Victor was just opening his mouth to ask Feroza when the Dragon spun him into another black umbrella.
There was sudden weight, clinging and amorphous, like a sack of cornmeal had been dropped on his head. The Cannonball collapsed around Victor like a metal-and-plastic jellyfish. The factors that made up its body dissolved into a roiling swarm that coated him, pressed him down, and started to chew.
Alarms rang. Whatever protective coating Victor's suit retained made no impression on the little robots as they dug in. Victor scrabbled frantically over his chest, trying to find the Cannonball's organs by feel. If he could find and destroy the somatic or behavioral processors, if he could get his own slave factors to fight off the Cannonballs, he might not end up digested by his own field of expertise.
"Fire," Feroza commanded again.
"I don't have any damn fire!" Victor brushed and scratched uselessly at the river of voracious robots. Points of heat bloomed on his neck, shoulders, and elbows. Then needles of cold as his atmosphere escaped.
"I'm not talking to you," shouted Feroza. "Come now, my darling! Fire!"
And there was fire.
Victor's visor was already red, his ears already rung with alarms, but the new alarms were louder. "Heat Flux," they said, "Coolant System Malfunction."
The crawling mass over his face plate evaporated and Victor found himself staring past Feroza down a cone of flame ending in the kerosene gullet-spewing of their Dragon.
How had she done that? With no handshake gauntlet to command the creature to attack, she just told it what to do? What if —
His ears popped. Victor could see the little geysers of steam where his suit was leaking into the Petrolean atmosphere. No. Some of that steam was from the bubbling remains of the Cannonball's factors. He smeared his left hand through the still-half-molten plastic, tried to plug as many holes as he could. The alarms quieted.
Another cannonball hit the Dragon.
This time the Dragon wasted no time in blasting it with fire. And the next attacker that got too close, it fried right out of the air. They weren't going to be swamped and digested by long-range ballistic octopuses, at least not until the Dragon's fuel held out.
The Dragon snapped up the tarry remains of the cannonball it had just roasted. Feroza said, "Hmm."
"What?" said Victor. "Did you think of a way to escape? Because I — "
"No," she said. "Escape is impossible. Forward is the only way. Downward."
"To the habitat?"
"To the Leviathan."
Victor looked at the blimp of bloated malevolence squatting on the ruins of human life on Petrolea. "Uh…"
She made an impatient noise. "The cannons cannot fire straight up. The Fusillade Wyrms would hit the hot air cowlings."
"What kind of worms? You mean the cannon-ball creatures?" Victor glanced at his readouts. He didn't have enough oxygen to make it back to the hangar, even if they could escape. "No. I get it. Okay. But what then? We can't just hover over the damn Leviathan's back."
"We can land on it."
"Are you kidding? What if there are worse things riding it? Cannon-ball creatures. Other kinds of epiphytes?"
"The word is 'symbionts,'" she said, "or 'parasites.' Or just 'commensals.' And yes. I plan to feed them to her." She patted the Dragon's side. "You hear that? I will feed you. Good food."

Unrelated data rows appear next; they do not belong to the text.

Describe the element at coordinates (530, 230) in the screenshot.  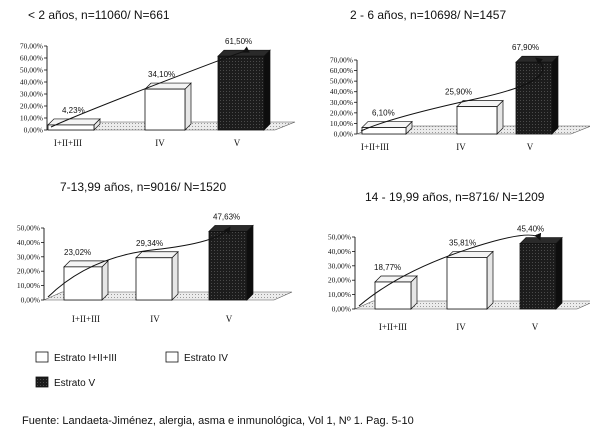
I see `value-label: 45,40%` at that location.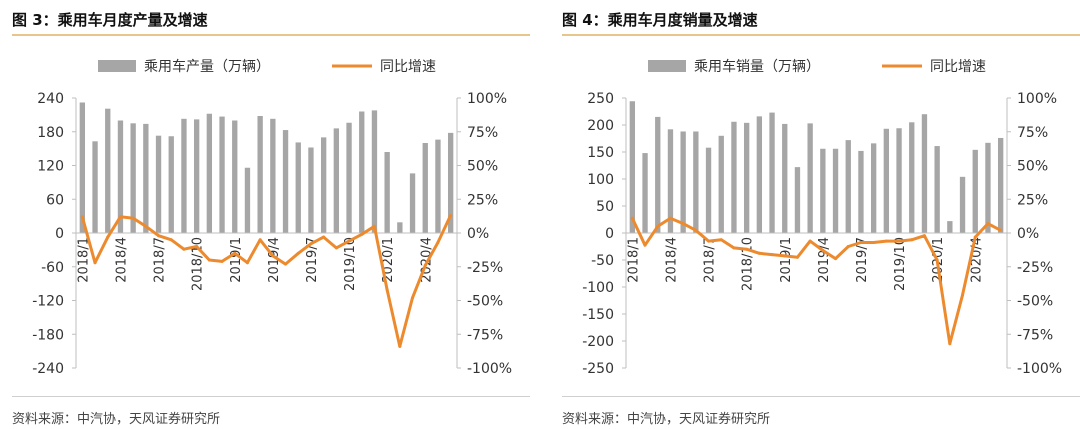 This screenshot has height=429, width=1080. Describe the element at coordinates (48, 369) in the screenshot. I see `y-left-tick-label: -240` at that location. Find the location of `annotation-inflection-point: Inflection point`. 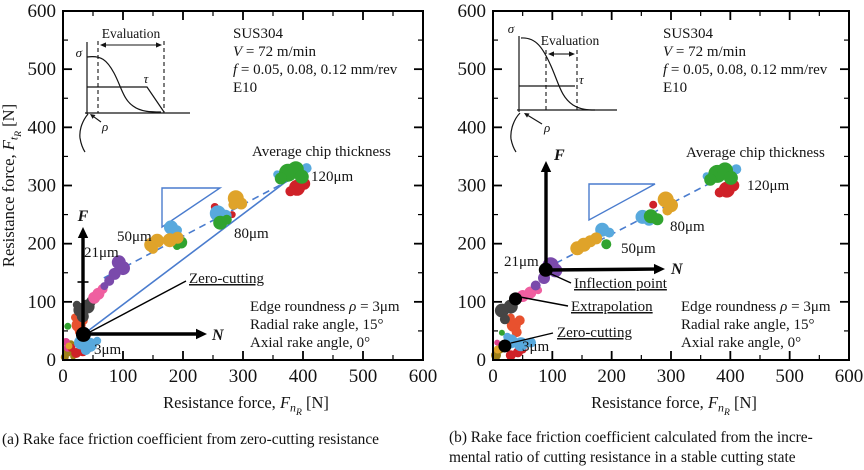

annotation-inflection-point: Inflection point is located at coordinates (621, 284).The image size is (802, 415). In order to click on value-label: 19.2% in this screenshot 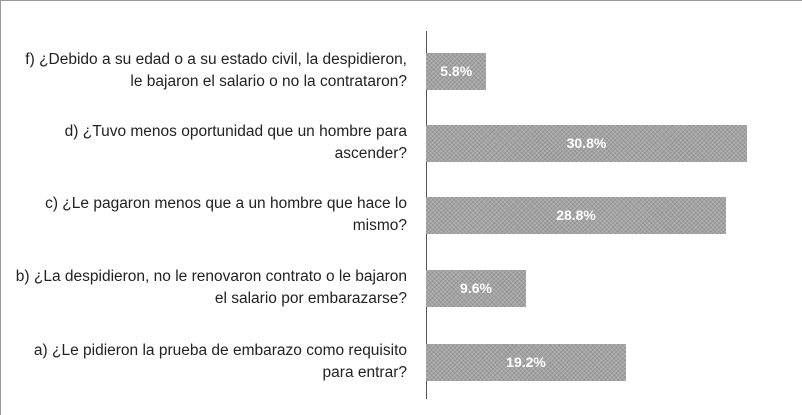, I will do `click(526, 362)`. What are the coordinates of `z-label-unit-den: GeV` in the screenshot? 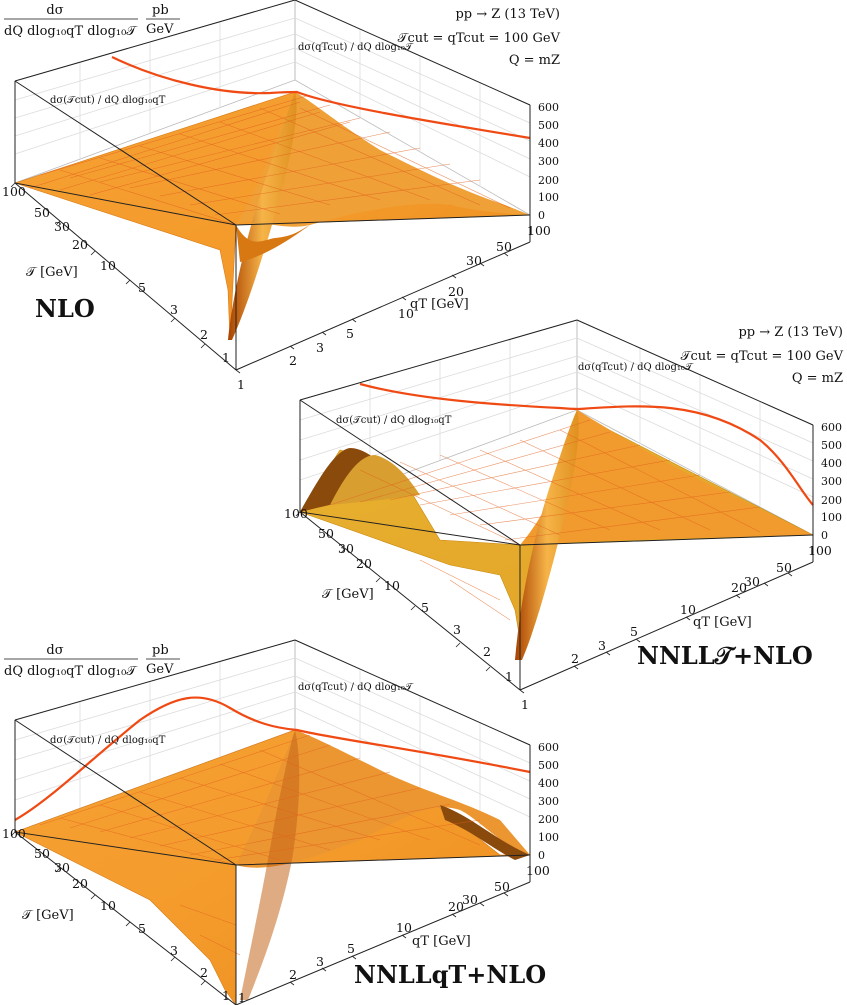 It's located at (160, 30).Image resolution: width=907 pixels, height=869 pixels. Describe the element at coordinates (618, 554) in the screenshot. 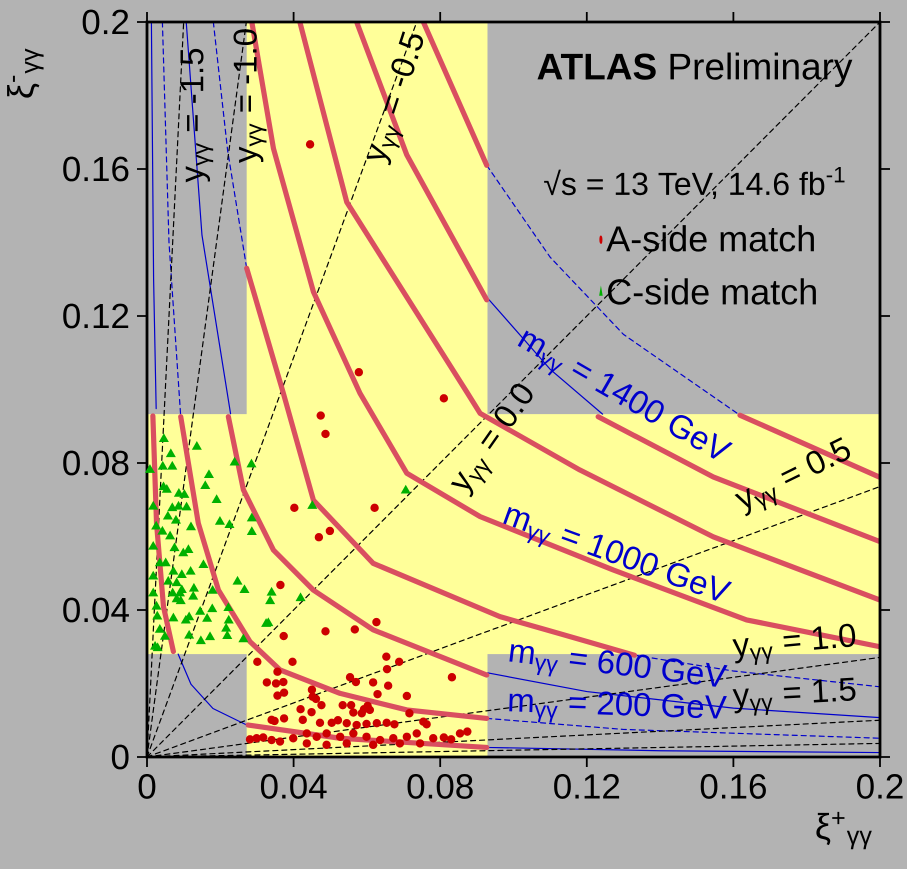

I see `annotation: m$_{γγ}$ = 1000 GeV` at that location.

"I don't think talking to it will make any difference. It's as likely to eat you as anything."
The Dragon ducked under another volley of high-velocity death.

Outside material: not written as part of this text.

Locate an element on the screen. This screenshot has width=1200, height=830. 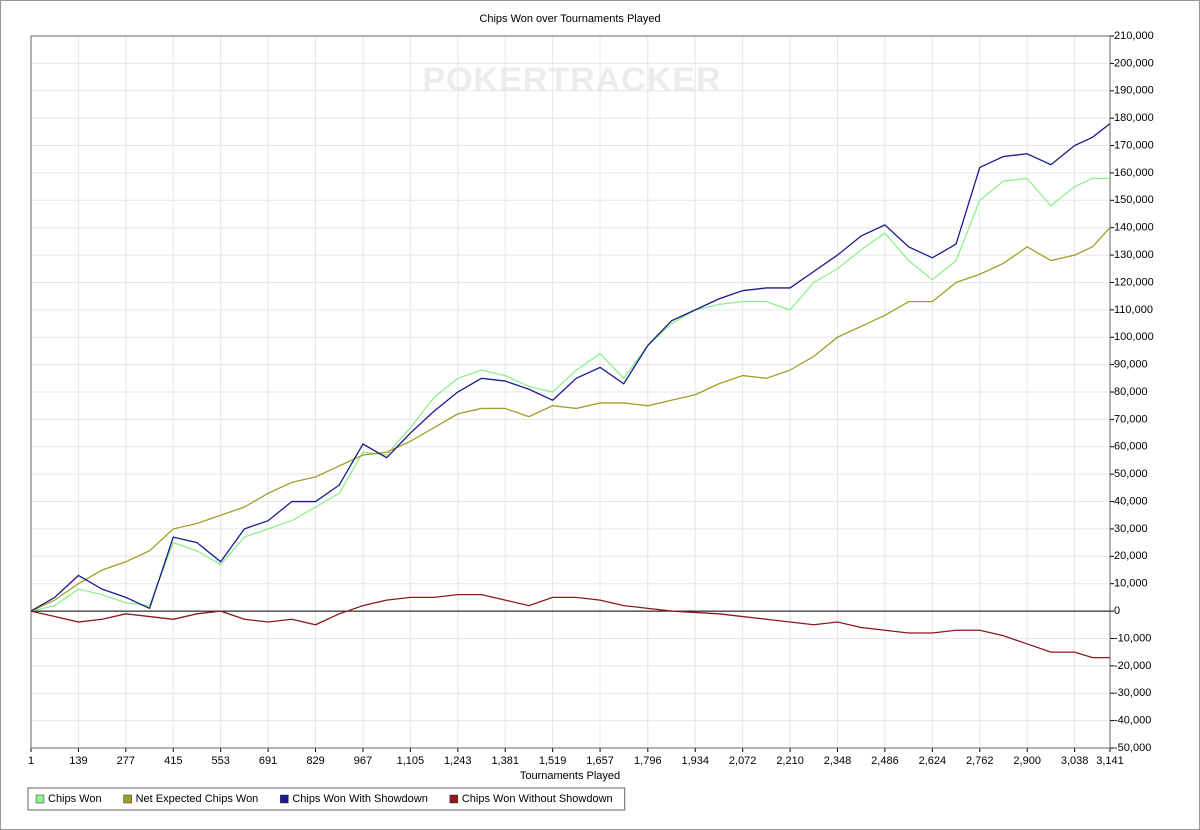
x-tick-label: 1,796 is located at coordinates (648, 761).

"She will only eat me if you let her. Does the code in her behavioral processor show any tendency to regard me as food?"
"You mean her runtime environment, or active processes, or behavior cue?"
"What?"
"Never mind. The answer is no, and I can delete or overwrite the command when it appears," said Victor. "But I can't tell her where to land."
"I can tell her where to land."
"How?" He still did not want to go anywhere near that horrible Leviathan.
"By example. Make it let go of me," Feroza said. "Victor, the factors. Make them let go."
"But you'll fall."
Feroza turned to meet his eyes. "The Dragon will catch me."